Climat: conférence de Bonn, l'hypocrisie de l'ONU et l'impuissance des ONG



Le climat des pré-négociations sur  le dérèglement climatique qui viennent de se terminer à Bonn était aussi chaud qu’obscurci par d’épais nuages de langue de bois comme en témoigne le communiqué final de l’ONU dont il faut rappeler qu’elle est responsable des conférences sur le dérèglement climatique depuis  35 ans. Un texte de 55 pages souvent incompréhensible qui masque notamment que les discussions ont chauffé entre les pays industrialisés et les nations émergentes qui ne souhaitent pas « payer » les obstinations et les dégâts des nations riches ; et que personne ne veut s’engager et résister aux lobbies énergétiques et pétroliers. Un communiqué qui évite soigneusement de préciser que le « préaccord » n’est est pas un puisque, pour sauver la face, les négociateurs y ont laissé plusieurs centaines de parenthèses contenant tous les désaccords, y compris ceux qui portent sur la conjugaison des verbes. Car dans un texte diplomatique il existe une différence considérable entre « devraient » ou « doivent », celle qui sépare le bon vouloir d’un pays signataire de l’obligation sous peine de sanctions. Sans oublier les astuces de traduction à partir de l’anglais (langue de travail) permettant de masquer certains différents. Rappels nécessaires pour apprécier le traditionnel enfumage des Nations Unies qui n’aiment pas avouer les impasses et les échecs…

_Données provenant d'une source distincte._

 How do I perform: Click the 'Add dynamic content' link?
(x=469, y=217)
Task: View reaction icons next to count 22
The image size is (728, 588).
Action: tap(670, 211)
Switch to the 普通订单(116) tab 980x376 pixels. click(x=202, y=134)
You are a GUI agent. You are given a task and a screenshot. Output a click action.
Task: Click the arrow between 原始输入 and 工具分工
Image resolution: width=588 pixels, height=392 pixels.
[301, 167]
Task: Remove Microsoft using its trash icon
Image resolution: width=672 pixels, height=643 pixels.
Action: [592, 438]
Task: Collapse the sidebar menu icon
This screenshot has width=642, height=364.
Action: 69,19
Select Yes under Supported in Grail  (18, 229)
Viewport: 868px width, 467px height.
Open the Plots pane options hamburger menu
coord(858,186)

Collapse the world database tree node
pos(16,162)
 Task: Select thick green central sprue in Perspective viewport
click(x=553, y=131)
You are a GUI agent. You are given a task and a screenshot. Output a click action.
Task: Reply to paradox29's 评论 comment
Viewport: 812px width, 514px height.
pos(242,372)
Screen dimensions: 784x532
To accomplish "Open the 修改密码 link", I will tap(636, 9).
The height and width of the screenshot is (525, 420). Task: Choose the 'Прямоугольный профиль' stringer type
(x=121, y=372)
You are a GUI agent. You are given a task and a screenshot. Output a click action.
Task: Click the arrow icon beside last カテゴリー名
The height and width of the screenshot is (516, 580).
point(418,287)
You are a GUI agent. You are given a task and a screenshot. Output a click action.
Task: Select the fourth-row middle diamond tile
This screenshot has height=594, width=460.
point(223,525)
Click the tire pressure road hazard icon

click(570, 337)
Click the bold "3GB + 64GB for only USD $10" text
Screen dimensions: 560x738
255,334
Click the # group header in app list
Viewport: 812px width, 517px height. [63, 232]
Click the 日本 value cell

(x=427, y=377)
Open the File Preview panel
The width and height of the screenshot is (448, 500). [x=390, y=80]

« Les gouvernements du monde se sont pleinement approprié le projet de texte de l'accord, un texte équilibré qui constituera le point de départ pour le dernier round de négociations. Les négociations reprendront à Paris lorsque les gouvernements se retrouveront au Sommet sur les changements climatiques de Paris, du 30 novembre à 11 décembre 2015. La Secrétaire exécutive de la CCNUCC Christiana Figueres a déclaré que le projet de texte comprend des options supplémentaires qui reflètent les préoccupations des pays en développement. « Nous avons maintenant un texte qui appartient aux Parties, qui est équilibré et complet. Le défi pour les gouvernements est de le ramener à une structure beaucoup plus concise, claire et cohérente en vue de son adoption à Paris ».  

L’Ambassadrice française pour les changements climatiques Laurence Tubiana a déclaré: « Nous avons un texte gérable pour la poursuite des travaux à Paris. Bien que beaucoup de travail reste à faire, le texte est une bonne base pour les négociations et les négociations doivent commencer dès le premier jour de la conférence ».  Mesdames Figueres et Tubiana ont convenu que le processus politique entre aujourd’hui et le début du Sommet de Paris sera au cœur du succès de la réunion. Une réunion ministérielle de pré-COP aura lieu dans la capitale française au début du mois de novembre pour travailler plus avant sur les questions politiques de haut niveau concernant le projet d'accord ».

L’autre problème c’est aussi que la plupart des ONG, surtout  les plus importantes et les plus installées, manient exactement la même langue de bois que les plénipotentiaires, même si les arguments et les appréciations diffèrent bien que dilués dans une imprégnation « responsable ». Les Nations Unies ont bien peur de la réalité pour avoir expulsé ces représentants de la société civile lors de la conférence de Bonn. Ils sont en vérité bien inoffensifs, comme en témoigne l’extrait du communiqué de l’organisation internationale Oxfam. Elle et beaucoup d’autres paraissent avoir été contaminés ou anesthésiés par des années de fréquentation des diplomates du climat. Donc, l’opinion publique ne les entend pas plus ou pas mieux que les délégués officiels. Et les manifestations auront bien du mal à masquer les récupérations multiples de la société politique et industrielle française qui fait feu de tout bois avec la COP 21 qui leur servent surtout à faire oublier leurs responsabilités.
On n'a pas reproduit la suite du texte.